Football

I’ll take the Longhorns and the points

Poona Ford. (Will Gallagher/IT)
Poona Ford. (Will Gallagher/IT)

An otherwise sleepy part of the sports calendar – otherwise known as “May” – was awakened in startling fashion earlier this week by the folks wearing the robes in the Supreme Court building in Washington, D.C.

RBG – not to be confused with RG3 – and her posse have declared states can go ahead and figure out if/when/how sports betting can take place, and it will be legal. Goodbye Costa Rica, hello Corpus Christi. Can’t wait to go grocery shopping one day and take the Longhorns and the points at the betting kiosk near the produce section.

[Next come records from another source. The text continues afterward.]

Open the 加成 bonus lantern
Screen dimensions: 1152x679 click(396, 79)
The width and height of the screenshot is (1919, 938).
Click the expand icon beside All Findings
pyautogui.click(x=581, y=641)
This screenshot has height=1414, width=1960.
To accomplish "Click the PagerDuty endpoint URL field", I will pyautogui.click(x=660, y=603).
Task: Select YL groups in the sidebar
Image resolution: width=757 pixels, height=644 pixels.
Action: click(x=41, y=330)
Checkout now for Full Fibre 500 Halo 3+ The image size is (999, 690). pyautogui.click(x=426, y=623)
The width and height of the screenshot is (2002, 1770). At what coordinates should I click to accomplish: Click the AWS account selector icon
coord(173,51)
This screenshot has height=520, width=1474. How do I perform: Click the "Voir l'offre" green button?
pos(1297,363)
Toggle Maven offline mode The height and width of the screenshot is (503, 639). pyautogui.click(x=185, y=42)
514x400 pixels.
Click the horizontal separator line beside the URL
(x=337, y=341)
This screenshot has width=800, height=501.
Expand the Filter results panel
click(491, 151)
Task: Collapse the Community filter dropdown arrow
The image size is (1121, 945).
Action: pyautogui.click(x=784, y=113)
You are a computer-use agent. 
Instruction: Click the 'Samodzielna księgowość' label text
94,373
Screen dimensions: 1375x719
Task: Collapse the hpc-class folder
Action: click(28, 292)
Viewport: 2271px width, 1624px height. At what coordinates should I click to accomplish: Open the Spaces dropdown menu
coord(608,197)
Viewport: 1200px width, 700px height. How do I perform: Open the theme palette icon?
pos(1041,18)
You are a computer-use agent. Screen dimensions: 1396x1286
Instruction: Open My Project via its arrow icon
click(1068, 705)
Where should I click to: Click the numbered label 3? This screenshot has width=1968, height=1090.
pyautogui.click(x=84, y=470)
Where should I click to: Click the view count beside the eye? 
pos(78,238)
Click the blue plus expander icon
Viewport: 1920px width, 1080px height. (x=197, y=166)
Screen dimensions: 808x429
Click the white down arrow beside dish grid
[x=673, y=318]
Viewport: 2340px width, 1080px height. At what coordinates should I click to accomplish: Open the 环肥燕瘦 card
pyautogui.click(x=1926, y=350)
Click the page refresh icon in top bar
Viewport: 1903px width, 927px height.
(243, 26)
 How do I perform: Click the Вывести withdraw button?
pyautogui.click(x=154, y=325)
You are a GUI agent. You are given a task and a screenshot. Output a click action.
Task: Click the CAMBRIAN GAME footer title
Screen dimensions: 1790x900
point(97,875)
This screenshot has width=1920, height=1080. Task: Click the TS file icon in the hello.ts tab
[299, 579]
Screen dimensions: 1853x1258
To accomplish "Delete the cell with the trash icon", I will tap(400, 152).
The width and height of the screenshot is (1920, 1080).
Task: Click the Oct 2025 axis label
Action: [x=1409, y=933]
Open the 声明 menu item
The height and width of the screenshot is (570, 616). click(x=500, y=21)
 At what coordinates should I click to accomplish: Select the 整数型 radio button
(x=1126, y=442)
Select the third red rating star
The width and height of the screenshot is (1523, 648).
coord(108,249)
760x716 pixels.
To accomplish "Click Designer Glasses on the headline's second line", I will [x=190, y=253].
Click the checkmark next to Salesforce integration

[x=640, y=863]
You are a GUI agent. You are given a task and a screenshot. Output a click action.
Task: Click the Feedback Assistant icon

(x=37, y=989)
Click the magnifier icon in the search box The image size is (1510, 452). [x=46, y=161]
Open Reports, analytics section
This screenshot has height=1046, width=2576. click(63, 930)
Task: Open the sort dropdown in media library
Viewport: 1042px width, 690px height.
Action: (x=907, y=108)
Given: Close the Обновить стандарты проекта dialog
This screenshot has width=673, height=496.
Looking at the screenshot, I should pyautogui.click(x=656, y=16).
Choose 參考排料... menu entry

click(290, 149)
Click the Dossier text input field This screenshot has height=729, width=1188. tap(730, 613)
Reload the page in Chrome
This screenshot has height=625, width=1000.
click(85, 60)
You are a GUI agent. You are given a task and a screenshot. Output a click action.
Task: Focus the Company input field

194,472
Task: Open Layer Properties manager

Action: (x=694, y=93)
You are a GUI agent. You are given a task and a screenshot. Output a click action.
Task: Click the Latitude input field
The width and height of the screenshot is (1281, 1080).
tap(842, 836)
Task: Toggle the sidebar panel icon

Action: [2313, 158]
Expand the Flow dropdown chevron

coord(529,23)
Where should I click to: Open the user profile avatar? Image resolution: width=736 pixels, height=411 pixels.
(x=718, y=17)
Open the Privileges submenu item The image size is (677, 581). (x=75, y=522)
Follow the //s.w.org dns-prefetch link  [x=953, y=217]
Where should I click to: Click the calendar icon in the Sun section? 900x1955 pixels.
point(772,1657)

In actuality, what this means for folks in Texas, at least in the very near future, is probably not much. If you are holding your breath waiting for the decision-makers in Texas to allow this type of gambling to be legalized in the Lone Star State, then you will die from lack of oxygen to your brain. It’s not going to happen in the near future.

However, hopefully the State of Texas will ultimately recognize the benefits of sports gambling – i.e., dollars – and will figure out a way for this to happen in this state so that gambling dollars will be deposited in banks located within the boundaries of Texas, not Louisiana and Oklahoma. Again, holding my breath.

Some bulleted items of note as temperatures are now in the mid-90s in Austin…

* Over the years, I’ve heard only positive feedback from potential NBA and NFL athletes about college advisory committees that give recommendations to the players about whether or not they should leave college and become professionals. All have said the system is good in that it gives players – and their families – a true gauge before making this huge decision, without costing eligibility. Former Texas linebacker Malik Jefferson, who was advised to come back to school, is not so sure.

“It’s not really good feedback,” Jefferson told The Athletic. “If a guy wants to come out early, they have to make a decision on their own. Really, if you’re not like a top-10 guy coming out early it’s just up in the air from there. You just don’t know. Anything can happen.”

Jefferson was drafted in the third round by the Cincinnati Bengals.

* Of the former Texas football players who signed as free agents with various NFL teams, Poona Ford and Holton Hill are probably the two players who landed in the best situations for each of them. Ford was signed by Seattle, who of course is coached by the defensive-minded, high-motor Pete Carroll. Carroll will find a like-minded soul mate in Ford, a physical grinder who will be perfect for the middle of a very physical but constantly-changing Seahawks defense.

Holton Hill (Will Gallagher/IT)
Holton Hill (Will Gallagher/IT)

Hill could also greatly benefit from the coaches where he landed, in Minnesota. Head coach Mike Zimmer is known as a big-time hard-ass who loves defense, and Hill can certainly reap the rewards from a coach who is tough personified. Former Texas great Jerry Gray – card-carrying member of DBU – will be Hill’s position coach.

* Speaking of leaving school early to turn pro, early speculation after the NBA draft order was announced this week has Mo Bamba potentially landing in Dallas. Would be nice to watch Bamba block shots for Mark Cuban over the next decade or so. Also, when you consider a number five overall pick usually gets a salary of three and a half to four million dollars, clearly Mo made the right choice to begin his pro career.